Mind you, it's not very likely that there will be a serious problem with a device that will only manifest in a random unit at an obscure market and not surface at all in at least one of that device's major markets.
On a more general comment, I think that, right now, these expectations may not be that clear for a lot of people (regulators and evaluators included, that's why we've been seeing a number of NCs related to these being raised recently), but newer and future regulations will make these expectations more clear, including clear requirements.

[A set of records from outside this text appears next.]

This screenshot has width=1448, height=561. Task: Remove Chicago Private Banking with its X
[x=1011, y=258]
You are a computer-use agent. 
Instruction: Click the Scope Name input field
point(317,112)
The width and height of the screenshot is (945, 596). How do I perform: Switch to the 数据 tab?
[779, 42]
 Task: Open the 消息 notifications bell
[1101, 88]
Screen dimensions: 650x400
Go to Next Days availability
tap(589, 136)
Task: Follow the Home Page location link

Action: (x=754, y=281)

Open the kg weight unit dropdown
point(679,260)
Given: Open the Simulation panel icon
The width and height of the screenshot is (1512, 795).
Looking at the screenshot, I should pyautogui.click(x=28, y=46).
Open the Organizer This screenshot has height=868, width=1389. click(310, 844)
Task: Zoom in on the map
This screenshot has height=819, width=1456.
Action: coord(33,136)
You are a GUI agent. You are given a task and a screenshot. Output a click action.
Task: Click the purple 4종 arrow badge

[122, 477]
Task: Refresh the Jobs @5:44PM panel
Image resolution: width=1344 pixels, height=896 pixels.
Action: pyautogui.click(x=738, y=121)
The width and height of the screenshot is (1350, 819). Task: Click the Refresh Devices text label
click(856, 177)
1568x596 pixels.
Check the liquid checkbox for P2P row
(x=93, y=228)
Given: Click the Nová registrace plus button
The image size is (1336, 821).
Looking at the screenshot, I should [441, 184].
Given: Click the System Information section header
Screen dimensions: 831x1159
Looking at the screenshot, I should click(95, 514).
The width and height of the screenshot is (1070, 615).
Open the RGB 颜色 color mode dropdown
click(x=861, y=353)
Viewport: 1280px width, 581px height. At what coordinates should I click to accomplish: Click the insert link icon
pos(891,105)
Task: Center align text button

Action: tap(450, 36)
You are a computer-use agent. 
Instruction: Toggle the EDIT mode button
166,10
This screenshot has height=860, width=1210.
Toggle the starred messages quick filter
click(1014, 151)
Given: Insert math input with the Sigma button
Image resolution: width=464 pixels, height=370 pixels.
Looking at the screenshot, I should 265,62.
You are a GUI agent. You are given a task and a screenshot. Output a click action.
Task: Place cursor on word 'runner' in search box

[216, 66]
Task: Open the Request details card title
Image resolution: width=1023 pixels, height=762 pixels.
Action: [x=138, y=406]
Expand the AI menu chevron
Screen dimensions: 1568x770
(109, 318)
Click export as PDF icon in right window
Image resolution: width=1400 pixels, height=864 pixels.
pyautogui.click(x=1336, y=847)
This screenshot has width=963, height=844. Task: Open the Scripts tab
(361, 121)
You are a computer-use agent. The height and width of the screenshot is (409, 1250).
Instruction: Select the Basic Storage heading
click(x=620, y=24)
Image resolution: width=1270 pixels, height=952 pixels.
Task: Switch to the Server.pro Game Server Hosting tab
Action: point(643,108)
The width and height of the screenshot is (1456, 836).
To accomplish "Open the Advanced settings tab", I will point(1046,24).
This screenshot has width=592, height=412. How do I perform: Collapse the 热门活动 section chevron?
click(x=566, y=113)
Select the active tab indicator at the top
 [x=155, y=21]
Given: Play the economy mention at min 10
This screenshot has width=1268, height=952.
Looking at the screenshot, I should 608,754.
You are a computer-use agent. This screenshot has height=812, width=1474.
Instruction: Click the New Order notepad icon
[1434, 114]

In fact, I've been having some trouble with clients because they do seem to understand PMS as only adverse event reporting and field safety actions (which is the part of PMS that is explicit regulated right now), but regulatory expectations obviously far exceed those.
One interesting problem I noted is the lack of focus on gathering (using reactive and proactive methods) positive input related to device experience which can help in several ways, for example, in confirming performance claims, being part of PMCF, confirming risk analysis, and the like. I've got some clients which are so focused on the "regulatory" PMS that they do not even have a place in their QMS to record positive feedback (and they end up being include as complaints
Even with the revised MDD regulations in Europe mentioning "device experience"which includes positive and negative, my experience is that most manufacturer and a lot of evaluators have still been focusing only on negatives. And then the manufacturer has a lot of trouble to show compliance with some of the expectancies related to positives (clinical evaluation is clearly one of those).